_MATERIAL PROVIDED_:
•••••

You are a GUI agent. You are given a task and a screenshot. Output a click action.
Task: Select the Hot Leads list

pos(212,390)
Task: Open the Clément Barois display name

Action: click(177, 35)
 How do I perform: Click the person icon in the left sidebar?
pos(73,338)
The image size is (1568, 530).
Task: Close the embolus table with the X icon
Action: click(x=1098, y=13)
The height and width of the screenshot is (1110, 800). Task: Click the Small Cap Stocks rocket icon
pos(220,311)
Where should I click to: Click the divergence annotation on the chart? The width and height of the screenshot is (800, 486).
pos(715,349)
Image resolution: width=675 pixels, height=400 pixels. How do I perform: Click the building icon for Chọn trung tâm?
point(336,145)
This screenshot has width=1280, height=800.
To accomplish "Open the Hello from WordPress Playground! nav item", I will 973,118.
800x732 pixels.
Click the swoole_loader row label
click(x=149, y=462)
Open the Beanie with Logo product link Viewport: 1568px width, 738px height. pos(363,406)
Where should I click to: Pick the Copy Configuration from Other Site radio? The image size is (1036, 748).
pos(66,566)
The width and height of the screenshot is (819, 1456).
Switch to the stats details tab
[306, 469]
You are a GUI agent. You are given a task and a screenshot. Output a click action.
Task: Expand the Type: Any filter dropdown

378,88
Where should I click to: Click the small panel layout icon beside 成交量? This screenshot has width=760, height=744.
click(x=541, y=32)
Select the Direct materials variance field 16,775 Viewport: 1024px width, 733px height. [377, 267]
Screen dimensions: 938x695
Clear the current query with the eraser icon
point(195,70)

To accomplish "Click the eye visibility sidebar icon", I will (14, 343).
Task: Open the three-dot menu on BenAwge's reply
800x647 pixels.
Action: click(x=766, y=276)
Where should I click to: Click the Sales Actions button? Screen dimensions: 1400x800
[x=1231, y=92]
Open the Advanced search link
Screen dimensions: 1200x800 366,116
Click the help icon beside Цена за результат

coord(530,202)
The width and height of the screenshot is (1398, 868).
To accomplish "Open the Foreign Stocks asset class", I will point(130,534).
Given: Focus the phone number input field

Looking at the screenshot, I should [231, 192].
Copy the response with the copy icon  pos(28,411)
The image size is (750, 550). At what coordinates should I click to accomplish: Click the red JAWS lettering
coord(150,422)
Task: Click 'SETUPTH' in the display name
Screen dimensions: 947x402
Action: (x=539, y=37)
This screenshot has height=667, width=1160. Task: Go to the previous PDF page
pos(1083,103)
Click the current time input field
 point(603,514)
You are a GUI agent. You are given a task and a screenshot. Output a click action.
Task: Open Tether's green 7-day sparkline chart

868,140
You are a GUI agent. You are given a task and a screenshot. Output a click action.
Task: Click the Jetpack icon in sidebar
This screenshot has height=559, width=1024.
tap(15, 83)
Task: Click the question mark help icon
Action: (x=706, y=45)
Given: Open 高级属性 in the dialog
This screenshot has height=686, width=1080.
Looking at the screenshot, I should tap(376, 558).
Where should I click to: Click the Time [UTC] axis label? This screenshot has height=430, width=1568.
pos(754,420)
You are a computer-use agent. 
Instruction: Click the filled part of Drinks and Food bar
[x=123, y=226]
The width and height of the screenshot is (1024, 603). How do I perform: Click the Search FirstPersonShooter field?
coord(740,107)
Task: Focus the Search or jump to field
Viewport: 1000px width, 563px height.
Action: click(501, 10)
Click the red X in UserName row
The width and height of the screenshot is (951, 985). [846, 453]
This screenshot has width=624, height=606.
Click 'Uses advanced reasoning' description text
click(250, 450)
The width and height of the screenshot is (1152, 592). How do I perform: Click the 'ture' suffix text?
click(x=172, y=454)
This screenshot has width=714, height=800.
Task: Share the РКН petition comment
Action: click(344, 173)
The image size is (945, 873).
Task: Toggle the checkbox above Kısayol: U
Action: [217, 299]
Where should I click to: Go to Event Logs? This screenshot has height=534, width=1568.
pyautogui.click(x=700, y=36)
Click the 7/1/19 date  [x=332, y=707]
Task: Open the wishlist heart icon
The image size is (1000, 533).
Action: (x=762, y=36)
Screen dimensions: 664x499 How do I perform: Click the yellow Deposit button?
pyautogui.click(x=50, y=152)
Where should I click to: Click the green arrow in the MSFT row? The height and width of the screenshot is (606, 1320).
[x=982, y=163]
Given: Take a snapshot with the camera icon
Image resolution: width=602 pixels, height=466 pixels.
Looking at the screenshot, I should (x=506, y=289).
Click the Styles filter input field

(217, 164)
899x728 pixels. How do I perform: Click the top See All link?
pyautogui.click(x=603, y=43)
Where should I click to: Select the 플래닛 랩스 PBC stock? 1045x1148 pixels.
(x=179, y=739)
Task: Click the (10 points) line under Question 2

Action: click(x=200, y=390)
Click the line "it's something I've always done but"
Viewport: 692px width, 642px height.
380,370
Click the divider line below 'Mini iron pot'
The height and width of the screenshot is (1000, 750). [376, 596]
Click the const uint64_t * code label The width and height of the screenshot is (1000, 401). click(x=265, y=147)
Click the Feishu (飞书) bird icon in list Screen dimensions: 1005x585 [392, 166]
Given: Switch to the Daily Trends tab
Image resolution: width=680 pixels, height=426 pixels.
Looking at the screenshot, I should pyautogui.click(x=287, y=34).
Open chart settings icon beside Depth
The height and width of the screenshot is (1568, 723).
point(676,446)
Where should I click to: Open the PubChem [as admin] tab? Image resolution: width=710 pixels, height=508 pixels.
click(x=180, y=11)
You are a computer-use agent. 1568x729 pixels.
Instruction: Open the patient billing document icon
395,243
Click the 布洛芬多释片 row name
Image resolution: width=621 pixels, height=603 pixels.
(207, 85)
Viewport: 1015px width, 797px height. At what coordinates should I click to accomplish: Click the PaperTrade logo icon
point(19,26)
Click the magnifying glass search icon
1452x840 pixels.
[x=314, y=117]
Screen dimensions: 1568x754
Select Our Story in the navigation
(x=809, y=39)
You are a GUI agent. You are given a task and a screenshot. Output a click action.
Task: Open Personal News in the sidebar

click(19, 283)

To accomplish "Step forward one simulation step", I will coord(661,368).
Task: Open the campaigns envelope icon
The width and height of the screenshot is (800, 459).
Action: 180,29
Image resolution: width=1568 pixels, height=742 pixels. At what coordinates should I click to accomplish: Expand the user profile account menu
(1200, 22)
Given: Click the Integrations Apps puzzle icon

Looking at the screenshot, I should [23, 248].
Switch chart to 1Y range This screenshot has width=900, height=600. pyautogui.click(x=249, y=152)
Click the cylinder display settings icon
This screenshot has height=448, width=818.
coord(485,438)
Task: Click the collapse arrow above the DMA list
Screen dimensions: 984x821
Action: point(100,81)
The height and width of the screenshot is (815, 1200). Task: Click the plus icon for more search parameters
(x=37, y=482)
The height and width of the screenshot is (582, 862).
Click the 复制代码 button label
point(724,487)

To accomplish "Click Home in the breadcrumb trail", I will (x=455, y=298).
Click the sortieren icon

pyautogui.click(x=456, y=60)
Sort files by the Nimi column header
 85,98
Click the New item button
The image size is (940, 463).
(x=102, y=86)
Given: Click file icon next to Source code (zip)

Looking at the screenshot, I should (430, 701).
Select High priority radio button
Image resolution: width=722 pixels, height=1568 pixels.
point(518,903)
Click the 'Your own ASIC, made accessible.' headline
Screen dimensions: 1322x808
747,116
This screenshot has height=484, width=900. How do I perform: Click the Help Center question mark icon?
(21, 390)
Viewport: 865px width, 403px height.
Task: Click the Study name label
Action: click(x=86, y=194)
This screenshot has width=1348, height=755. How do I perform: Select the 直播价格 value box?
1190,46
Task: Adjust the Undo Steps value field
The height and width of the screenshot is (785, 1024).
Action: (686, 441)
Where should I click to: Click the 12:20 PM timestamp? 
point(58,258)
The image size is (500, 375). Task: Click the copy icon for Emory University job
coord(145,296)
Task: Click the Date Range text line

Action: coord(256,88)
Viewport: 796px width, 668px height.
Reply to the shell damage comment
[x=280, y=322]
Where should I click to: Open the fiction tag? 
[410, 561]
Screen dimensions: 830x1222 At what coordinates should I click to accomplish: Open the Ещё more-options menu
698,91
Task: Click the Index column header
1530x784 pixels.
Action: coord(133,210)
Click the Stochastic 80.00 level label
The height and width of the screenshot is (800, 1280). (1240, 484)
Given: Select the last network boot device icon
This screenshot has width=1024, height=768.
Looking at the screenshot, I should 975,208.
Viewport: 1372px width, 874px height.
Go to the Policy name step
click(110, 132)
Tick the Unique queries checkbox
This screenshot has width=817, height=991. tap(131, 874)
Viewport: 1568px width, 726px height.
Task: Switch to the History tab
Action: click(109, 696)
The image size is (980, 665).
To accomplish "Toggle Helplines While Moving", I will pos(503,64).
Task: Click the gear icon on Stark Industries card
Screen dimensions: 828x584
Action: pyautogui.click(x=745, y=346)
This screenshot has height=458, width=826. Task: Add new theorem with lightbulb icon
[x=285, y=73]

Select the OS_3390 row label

•••••

_THE PROBLEM_: Go through the listing and copy each line with the string "computer".

_RESPONSE TO THIS TASK_:
You are a computer-use agent. 
You are a computer-use agent. 1568x729 pixels.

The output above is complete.